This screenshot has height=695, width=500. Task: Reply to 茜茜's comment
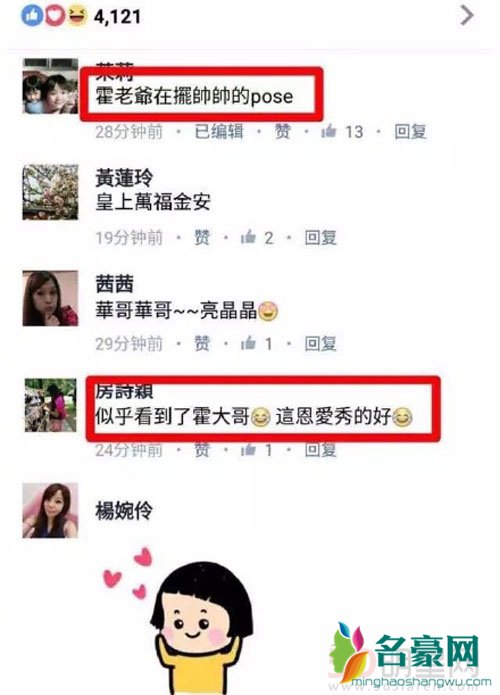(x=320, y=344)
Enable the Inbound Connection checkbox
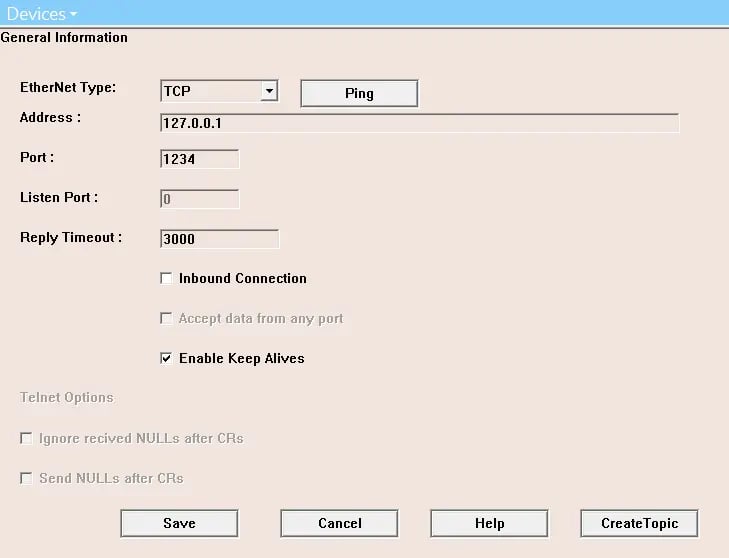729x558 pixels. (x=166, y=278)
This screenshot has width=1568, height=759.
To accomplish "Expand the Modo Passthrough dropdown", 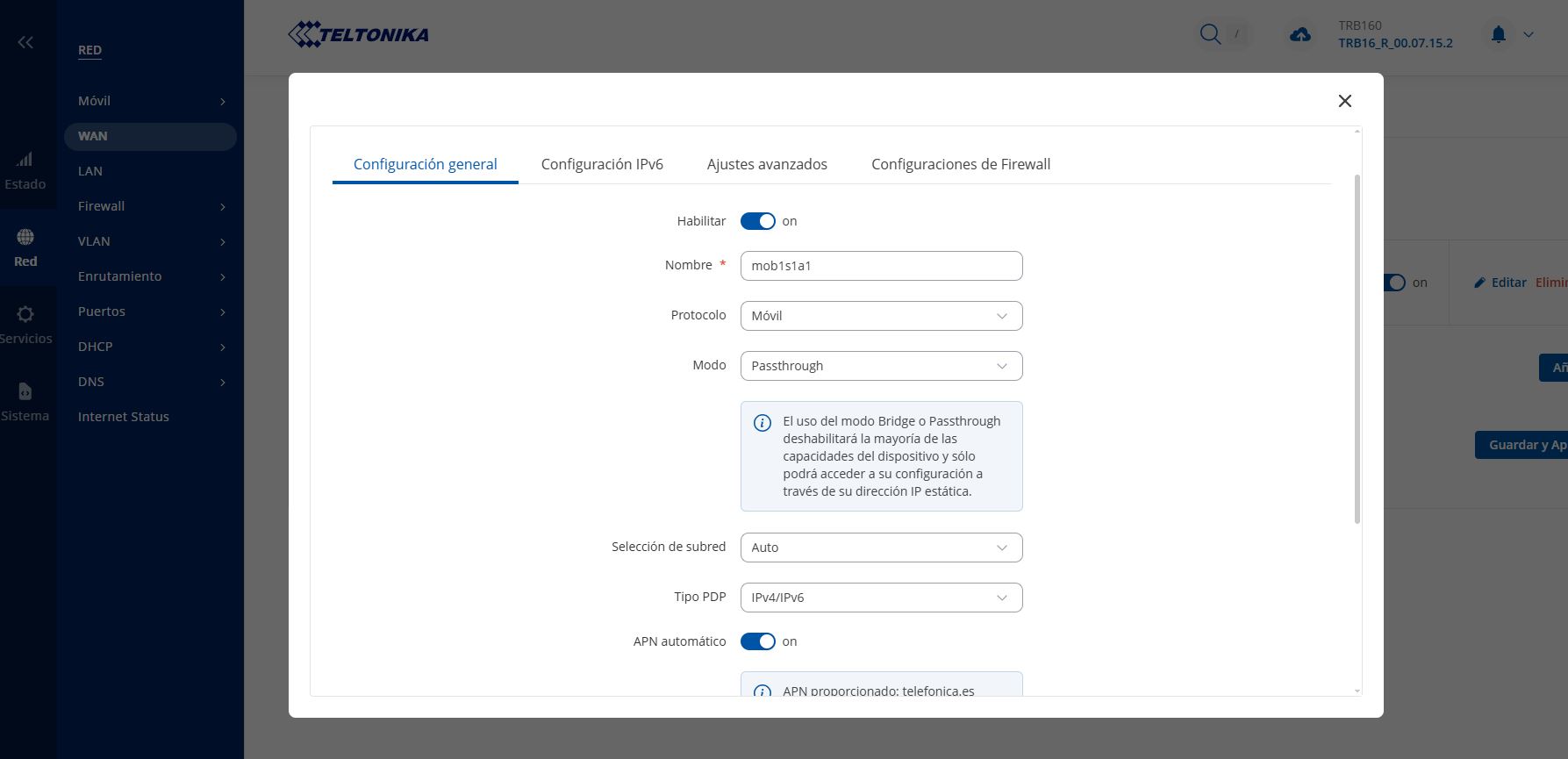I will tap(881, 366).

> **Problem description**:
Beginning with the first line of the material above, please output each line exactly through the line that contains "This screenshot has width=1568, height=759.", and only those, leaving out pictures.

> **Expected answer**:
This screenshot has height=695, width=500. Task: Reply to 茜茜's comment
(x=320, y=344)
Enable the Inbound Connection checkbox
729x558 pixels. (x=166, y=278)
This screenshot has width=1568, height=759.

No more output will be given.